Görev gereksinimleri >> Aşağıdaki kayıtlarda "Click the Zoom Out magnifier icon" ifadesinin geçtiği satırdan başlayın ve "Viewport: 1440px width, 403px" ifadesinin geçtiği satırda durun. Bu satırları, "icon" yerine "button" yazarak değiştirin ve geri kalan her şeyi aynen bırakarak yeniden verin.
========
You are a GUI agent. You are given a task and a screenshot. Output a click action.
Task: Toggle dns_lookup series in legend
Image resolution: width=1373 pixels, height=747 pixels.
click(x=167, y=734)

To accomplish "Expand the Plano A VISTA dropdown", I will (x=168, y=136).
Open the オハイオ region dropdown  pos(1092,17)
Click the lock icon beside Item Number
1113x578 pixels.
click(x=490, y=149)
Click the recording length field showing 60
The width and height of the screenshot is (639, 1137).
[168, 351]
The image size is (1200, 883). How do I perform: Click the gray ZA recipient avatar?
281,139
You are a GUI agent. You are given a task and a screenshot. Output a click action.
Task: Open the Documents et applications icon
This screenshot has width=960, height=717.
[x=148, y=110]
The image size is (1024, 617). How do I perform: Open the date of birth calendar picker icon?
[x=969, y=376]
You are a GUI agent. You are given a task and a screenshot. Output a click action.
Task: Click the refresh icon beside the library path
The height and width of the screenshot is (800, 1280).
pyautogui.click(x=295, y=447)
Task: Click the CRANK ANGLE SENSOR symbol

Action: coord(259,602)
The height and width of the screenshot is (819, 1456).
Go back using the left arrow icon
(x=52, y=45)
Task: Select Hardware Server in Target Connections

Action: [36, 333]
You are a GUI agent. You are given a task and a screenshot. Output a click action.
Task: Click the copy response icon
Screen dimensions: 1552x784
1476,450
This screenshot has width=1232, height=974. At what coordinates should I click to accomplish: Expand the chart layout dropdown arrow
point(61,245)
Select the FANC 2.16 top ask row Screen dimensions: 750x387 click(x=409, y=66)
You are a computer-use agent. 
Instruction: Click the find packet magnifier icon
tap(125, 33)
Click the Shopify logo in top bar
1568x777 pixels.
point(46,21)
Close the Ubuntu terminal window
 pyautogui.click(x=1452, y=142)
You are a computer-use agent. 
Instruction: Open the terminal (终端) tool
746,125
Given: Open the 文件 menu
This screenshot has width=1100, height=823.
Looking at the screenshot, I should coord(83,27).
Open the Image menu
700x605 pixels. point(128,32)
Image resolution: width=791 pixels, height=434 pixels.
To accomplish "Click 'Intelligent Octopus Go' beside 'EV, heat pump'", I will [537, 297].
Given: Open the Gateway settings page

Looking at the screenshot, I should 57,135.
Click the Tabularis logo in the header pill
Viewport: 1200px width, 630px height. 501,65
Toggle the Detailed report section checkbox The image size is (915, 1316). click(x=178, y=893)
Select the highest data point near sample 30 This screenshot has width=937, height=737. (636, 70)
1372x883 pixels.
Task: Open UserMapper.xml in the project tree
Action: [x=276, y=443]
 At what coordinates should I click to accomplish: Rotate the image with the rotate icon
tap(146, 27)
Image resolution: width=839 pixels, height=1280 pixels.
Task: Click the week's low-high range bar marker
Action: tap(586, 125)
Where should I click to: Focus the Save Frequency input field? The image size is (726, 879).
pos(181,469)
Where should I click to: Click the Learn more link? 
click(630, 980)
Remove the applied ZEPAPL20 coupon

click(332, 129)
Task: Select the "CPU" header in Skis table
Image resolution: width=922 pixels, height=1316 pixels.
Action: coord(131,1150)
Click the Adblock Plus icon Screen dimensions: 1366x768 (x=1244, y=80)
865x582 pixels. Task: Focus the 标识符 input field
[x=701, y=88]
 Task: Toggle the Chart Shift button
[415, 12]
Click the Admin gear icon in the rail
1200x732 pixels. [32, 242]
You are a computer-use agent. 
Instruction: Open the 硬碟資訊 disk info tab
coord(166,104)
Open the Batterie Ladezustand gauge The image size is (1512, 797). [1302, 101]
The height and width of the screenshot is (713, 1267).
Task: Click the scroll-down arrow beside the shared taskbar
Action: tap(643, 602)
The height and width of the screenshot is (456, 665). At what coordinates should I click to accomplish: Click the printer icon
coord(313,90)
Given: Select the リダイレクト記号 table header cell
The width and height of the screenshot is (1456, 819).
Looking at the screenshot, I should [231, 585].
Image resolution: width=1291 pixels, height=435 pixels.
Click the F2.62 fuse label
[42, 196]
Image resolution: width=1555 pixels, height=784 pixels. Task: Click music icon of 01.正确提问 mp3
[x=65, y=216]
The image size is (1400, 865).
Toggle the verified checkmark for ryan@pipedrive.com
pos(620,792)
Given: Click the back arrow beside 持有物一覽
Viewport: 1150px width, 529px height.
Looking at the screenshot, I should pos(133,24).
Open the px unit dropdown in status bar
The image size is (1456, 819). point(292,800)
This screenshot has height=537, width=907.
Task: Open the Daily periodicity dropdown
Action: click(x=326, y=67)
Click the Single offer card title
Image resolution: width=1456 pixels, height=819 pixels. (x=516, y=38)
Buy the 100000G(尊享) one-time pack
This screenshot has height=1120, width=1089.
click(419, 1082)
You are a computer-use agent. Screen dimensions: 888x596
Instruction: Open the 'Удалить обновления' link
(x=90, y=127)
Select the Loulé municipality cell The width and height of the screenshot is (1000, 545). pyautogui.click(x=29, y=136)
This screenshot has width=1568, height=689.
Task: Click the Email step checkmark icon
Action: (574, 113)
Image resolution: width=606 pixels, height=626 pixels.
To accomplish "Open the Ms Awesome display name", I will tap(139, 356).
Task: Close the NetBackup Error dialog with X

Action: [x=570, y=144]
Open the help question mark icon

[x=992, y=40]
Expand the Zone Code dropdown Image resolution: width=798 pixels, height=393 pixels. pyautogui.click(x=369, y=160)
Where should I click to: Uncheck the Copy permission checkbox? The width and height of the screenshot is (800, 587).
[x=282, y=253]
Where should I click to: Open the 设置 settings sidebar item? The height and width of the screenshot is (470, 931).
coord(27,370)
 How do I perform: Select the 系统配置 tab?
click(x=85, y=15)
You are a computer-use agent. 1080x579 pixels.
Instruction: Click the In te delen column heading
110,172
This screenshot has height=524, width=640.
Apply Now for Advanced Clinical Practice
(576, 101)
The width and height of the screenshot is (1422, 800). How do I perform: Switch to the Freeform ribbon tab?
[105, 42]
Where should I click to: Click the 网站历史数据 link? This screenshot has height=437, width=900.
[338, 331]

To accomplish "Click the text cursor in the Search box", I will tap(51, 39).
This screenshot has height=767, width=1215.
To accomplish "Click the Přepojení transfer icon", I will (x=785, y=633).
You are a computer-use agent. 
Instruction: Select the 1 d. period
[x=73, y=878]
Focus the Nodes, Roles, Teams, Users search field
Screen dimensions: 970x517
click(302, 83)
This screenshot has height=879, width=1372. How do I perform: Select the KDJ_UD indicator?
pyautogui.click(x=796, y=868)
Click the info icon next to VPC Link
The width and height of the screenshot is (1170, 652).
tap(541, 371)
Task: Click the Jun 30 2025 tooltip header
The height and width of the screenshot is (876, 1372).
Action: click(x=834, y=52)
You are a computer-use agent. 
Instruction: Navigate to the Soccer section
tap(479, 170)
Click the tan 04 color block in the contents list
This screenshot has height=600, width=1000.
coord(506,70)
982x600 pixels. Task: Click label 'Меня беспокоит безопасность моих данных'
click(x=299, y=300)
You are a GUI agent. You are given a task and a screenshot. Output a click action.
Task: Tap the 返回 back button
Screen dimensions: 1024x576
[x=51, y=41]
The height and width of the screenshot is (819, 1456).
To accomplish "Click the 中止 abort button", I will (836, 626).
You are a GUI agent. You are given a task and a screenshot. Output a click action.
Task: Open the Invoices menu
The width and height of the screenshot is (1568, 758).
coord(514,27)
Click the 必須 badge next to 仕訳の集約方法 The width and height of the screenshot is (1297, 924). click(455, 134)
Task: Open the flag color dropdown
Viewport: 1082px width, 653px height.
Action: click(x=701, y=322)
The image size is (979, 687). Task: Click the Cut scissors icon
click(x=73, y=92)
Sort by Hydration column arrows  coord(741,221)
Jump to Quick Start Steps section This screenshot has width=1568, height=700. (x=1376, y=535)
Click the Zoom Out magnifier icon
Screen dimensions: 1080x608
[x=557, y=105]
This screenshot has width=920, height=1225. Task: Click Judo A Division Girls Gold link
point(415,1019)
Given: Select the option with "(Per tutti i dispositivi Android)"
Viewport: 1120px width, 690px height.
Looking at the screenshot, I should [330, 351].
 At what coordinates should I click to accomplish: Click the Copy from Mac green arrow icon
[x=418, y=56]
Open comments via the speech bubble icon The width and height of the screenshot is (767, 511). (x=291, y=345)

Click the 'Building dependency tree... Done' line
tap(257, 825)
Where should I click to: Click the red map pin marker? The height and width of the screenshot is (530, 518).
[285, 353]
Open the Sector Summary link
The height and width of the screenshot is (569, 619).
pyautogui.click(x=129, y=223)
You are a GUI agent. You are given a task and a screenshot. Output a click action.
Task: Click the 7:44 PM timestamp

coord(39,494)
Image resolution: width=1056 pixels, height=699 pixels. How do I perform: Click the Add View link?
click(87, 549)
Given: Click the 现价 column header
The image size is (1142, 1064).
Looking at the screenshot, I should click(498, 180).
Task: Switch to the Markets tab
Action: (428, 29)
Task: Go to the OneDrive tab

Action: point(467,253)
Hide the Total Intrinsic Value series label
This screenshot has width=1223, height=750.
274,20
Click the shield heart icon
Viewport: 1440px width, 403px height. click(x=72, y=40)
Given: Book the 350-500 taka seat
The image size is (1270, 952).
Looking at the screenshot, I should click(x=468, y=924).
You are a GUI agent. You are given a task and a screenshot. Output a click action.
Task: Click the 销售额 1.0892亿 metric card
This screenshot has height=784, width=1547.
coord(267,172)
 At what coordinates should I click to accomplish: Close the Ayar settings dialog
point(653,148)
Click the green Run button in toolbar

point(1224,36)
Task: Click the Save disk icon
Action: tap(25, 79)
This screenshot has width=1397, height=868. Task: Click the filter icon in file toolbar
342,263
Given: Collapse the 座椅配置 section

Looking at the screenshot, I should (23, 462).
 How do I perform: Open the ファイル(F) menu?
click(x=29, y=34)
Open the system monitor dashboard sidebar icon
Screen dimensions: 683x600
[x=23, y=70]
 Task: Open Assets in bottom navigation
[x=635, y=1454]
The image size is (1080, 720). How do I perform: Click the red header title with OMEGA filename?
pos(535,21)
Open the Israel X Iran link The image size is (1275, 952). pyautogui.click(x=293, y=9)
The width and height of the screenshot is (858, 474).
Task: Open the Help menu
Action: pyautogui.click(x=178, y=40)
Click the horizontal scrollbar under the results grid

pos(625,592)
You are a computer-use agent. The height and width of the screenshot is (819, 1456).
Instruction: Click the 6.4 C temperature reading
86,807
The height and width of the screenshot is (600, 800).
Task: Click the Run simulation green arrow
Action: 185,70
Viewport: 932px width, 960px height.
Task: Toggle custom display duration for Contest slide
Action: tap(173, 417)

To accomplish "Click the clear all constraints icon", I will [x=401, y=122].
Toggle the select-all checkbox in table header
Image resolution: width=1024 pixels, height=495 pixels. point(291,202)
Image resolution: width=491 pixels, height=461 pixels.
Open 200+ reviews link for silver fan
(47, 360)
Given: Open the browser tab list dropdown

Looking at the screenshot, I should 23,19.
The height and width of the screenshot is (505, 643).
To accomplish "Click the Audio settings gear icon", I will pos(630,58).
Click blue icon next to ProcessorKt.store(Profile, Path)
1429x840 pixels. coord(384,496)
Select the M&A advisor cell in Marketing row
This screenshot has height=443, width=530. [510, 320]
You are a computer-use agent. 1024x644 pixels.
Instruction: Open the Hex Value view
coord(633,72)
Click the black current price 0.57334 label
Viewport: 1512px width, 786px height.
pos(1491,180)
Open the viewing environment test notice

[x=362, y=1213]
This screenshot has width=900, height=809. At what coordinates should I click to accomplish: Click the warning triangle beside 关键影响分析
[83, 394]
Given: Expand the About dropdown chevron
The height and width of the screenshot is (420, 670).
========
Alıştırma çıktısı >>
Click the Zoom Out magnifier button
Screen dimensions: 1080x608
[x=557, y=105]
This screenshot has width=920, height=1225. Task: Click Judo A Division Girls Gold link
point(415,1019)
Given: Select the option with "(Per tutti i dispositivi Android)"
Viewport: 1120px width, 690px height.
Looking at the screenshot, I should [330, 351].
 At what coordinates should I click to accomplish: Click the Copy from Mac green arrow button
[x=418, y=56]
Open comments via the speech bubble button The width and height of the screenshot is (767, 511). (x=291, y=345)

Click the 'Building dependency tree... Done' line
tap(257, 825)
Where should I click to: Click the red map pin marker? The height and width of the screenshot is (530, 518).
[285, 353]
Open the Sector Summary link
The height and width of the screenshot is (569, 619).
pyautogui.click(x=129, y=223)
You are a GUI agent. You are given a task and a screenshot. Output a click action.
Task: Click the 7:44 PM timestamp

coord(39,494)
Image resolution: width=1056 pixels, height=699 pixels. How do I perform: Click the Add View link?
click(87, 549)
Given: Click the 现价 column header
The image size is (1142, 1064).
Looking at the screenshot, I should click(498, 180).
Task: Switch to the Markets tab
Action: (428, 29)
Task: Go to the OneDrive tab

Action: point(467,253)
Hide the Total Intrinsic Value series label
This screenshot has width=1223, height=750.
274,20
Click the shield heart button
Viewport: 1440px width, 403px height. click(x=72, y=40)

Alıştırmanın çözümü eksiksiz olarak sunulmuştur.